**** Listed records ****

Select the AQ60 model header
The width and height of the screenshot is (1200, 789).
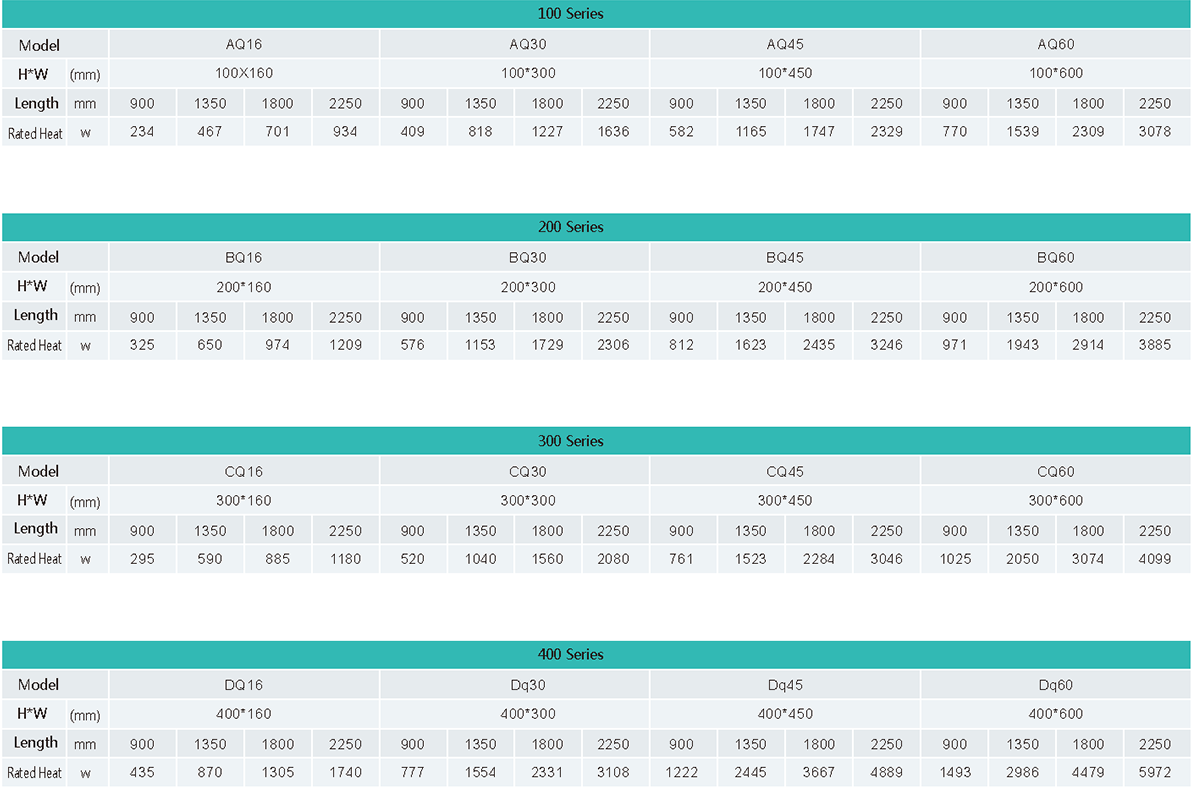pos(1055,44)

****
**** Listed records ****

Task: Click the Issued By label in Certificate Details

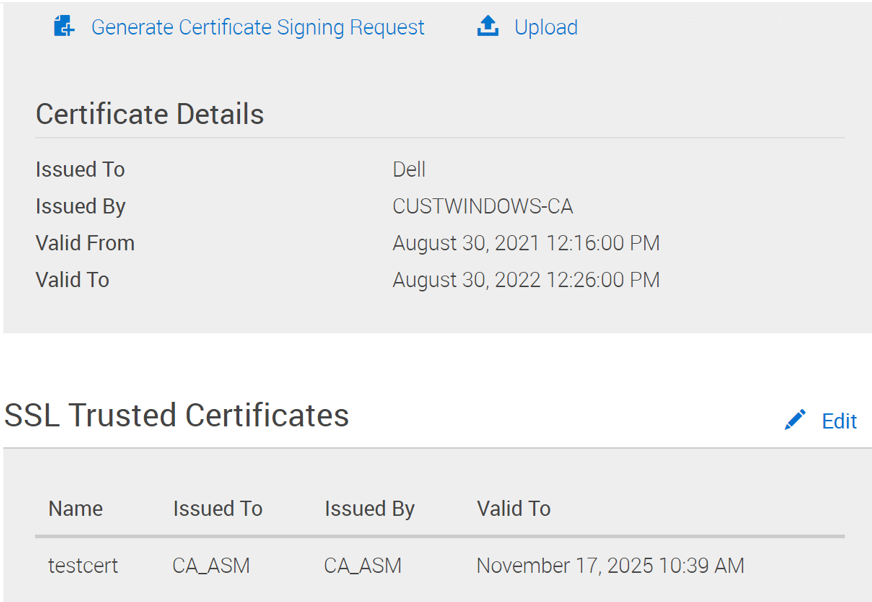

****
**** Listed records ****

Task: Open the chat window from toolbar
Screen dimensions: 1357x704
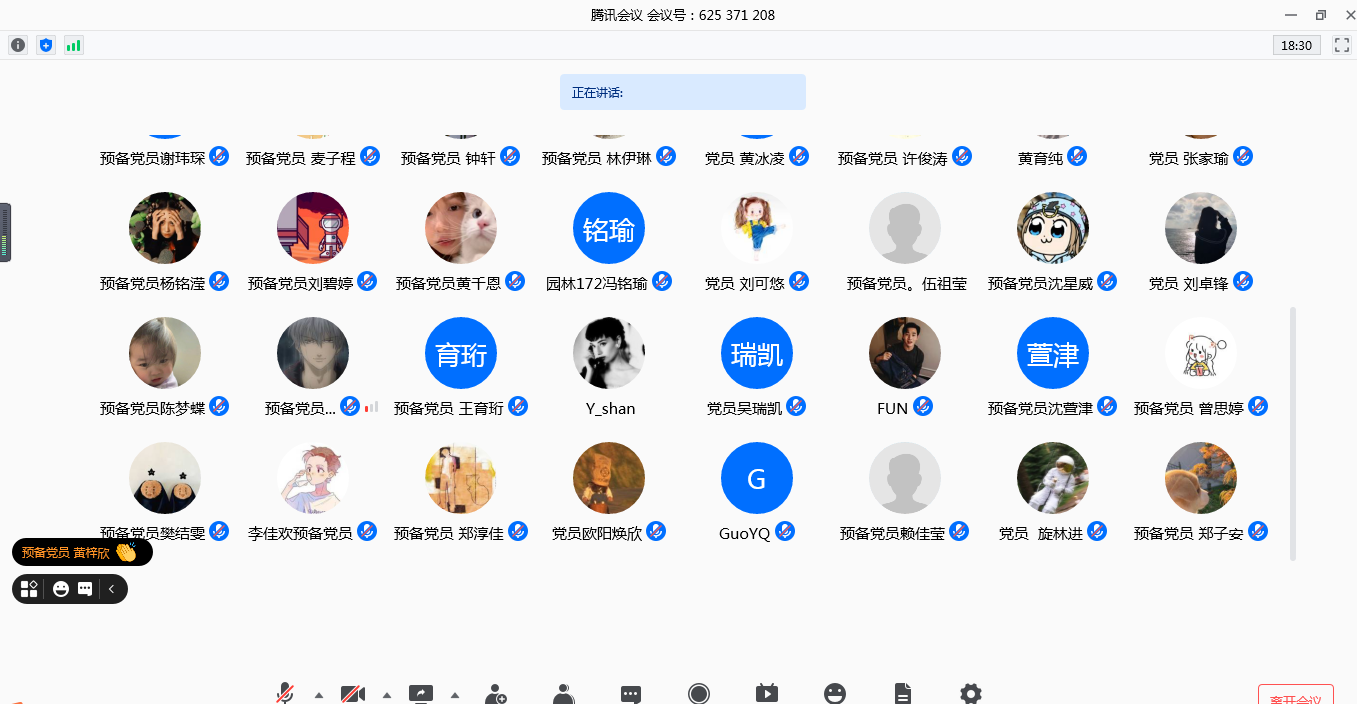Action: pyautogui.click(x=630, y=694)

****

Select every line of the material above holding the word "Task" and copy it.

Solved exercise:
Task: Click the Issued By label in Certificate Details
Task: Open the chat window from toolbar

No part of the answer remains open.